A new density variance - Mach number relation for subsonic and supersonic, isothermal turbulence

TL;DR

This paper introduces a new linear relation linking density variance and Mach number in isothermal turbulence, validated through high-resolution simulations across subsonic to supersonic regimes, and accounts for different forcing mechanisms.

Contribution

It proposes a novel linear relation between density variance and compressible velocity, reducing dependence on forcing type, supported by extensive hydrodynamical simulations.

Findings

Density variance scales linearly with Mach number, with a forcing-dependent proportionality.
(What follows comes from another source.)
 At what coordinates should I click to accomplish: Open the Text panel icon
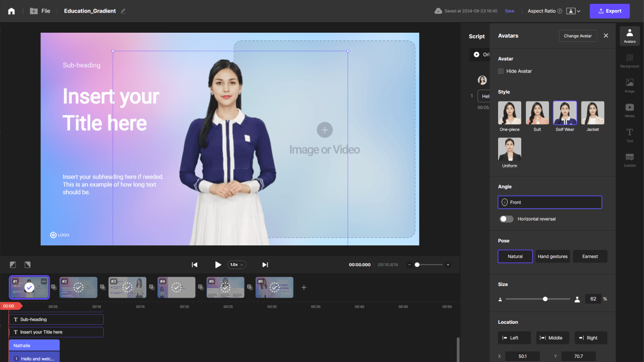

A new relation links density variance to compressible velocity fluctuations, independent of forcing.

Results span Mach numbers from 0.1 to 15, covering subsonic to supersonic turbulence.

Abstract

The probability density function (PDF) of the gas density in subsonic and supersonic, isothermal, driven turbulence is analyzed with a systematic set of hydrodynamical grid simulations with resolutions up to 1024^3 cells. We performed a series of numerical experiments with root mean square (r.m.s.) Mach number M ranging from the nearly incompressible, subsonic (M=0.1) to the highly compressible, supersonic (M=15) regime. We study the influence of two extreme cases for the driving mechanism by applying a purely solenoidal (divergence-free) and a purely compressive (curl-free) forcing field to drive the turbulence. We find that our measurements fit the linear relation between the r.m.s. Mach number and the standard deviation of the density distribution in a wide range of Mach numbers, where the proportionality constant depends on the type of the forcing. In addition, we propose a new linear relation between the standard deviation of the density distribution and the standard deviation of the velocity in compressible modes, i.e. the compressible component of the r.m.s. Mach number. In this relation the influence of the forcing is significantly reduced, suggesting a linear relation between the standard deviation of the density distribution and the standard deviation of the velocity in compressible modes, independent of the forcing, ranging from the subsonic to the supersonic regime.